Given instruction: Copy every one of the rows below word for word, leaving out the pictures.

Entries:
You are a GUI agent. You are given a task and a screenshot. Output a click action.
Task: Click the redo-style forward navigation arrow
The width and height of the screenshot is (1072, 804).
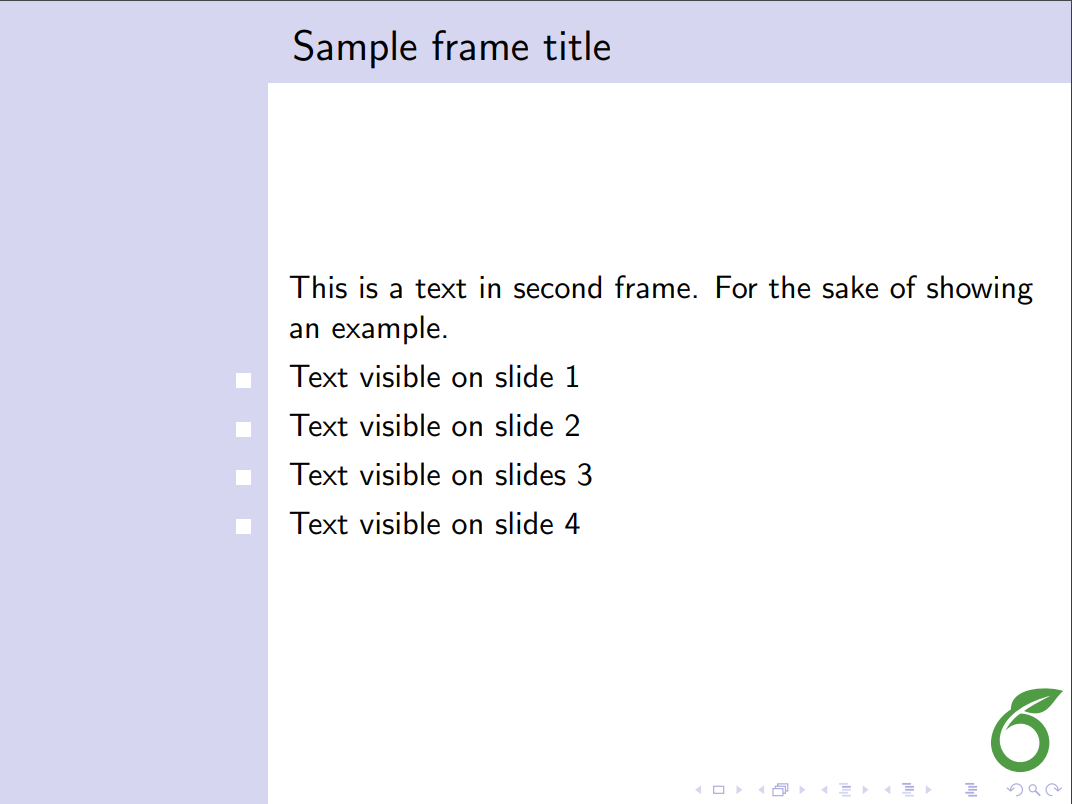click(1053, 790)
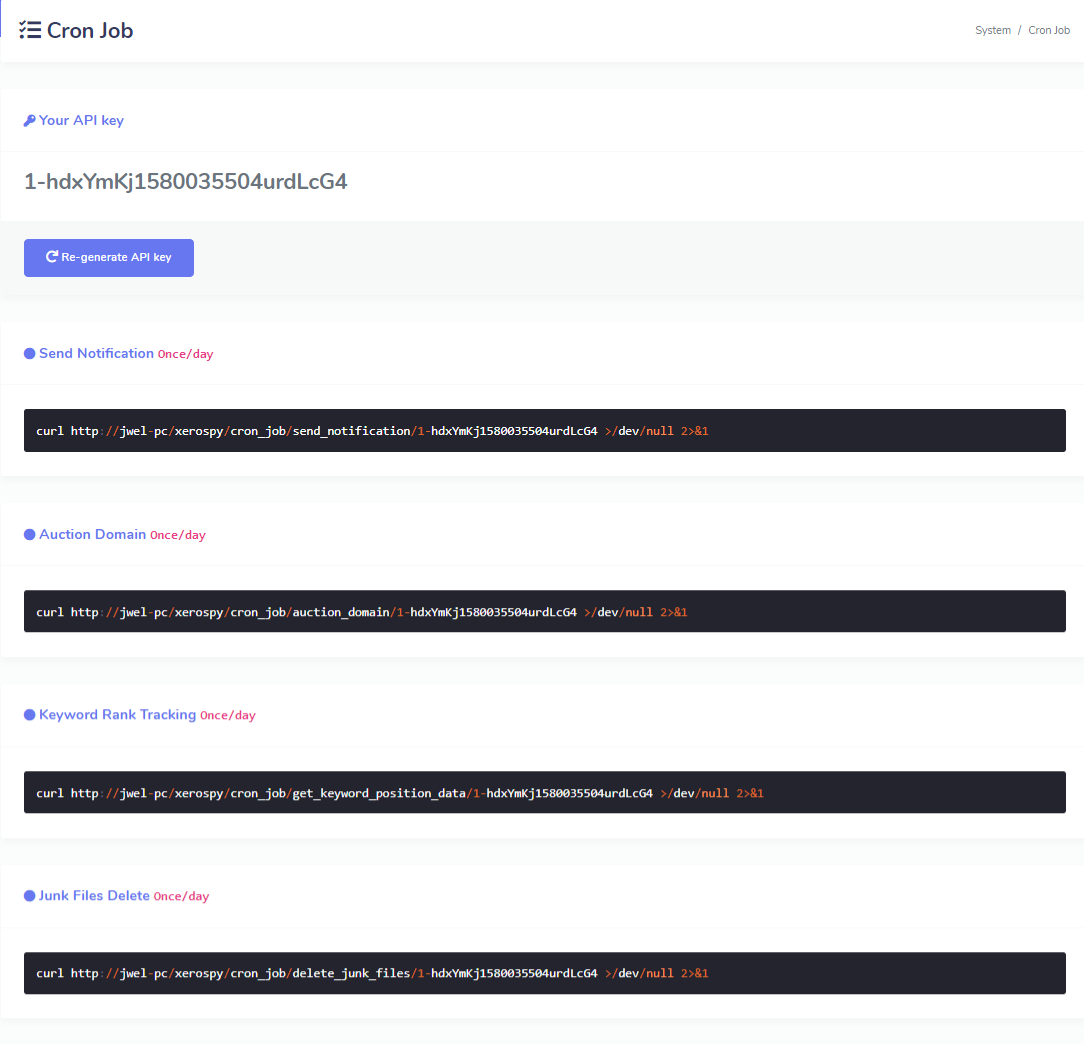Click the auction_domain curl command block

pos(544,612)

Answer for the task:
You are a GUI agent. You are given a task and a screenshot. Output a click action.
Task: Click the redo-style forward navigation arrow
The width and height of the screenshot is (1072, 804).
click(1053, 790)
Click the auction_domain curl command block

pos(544,612)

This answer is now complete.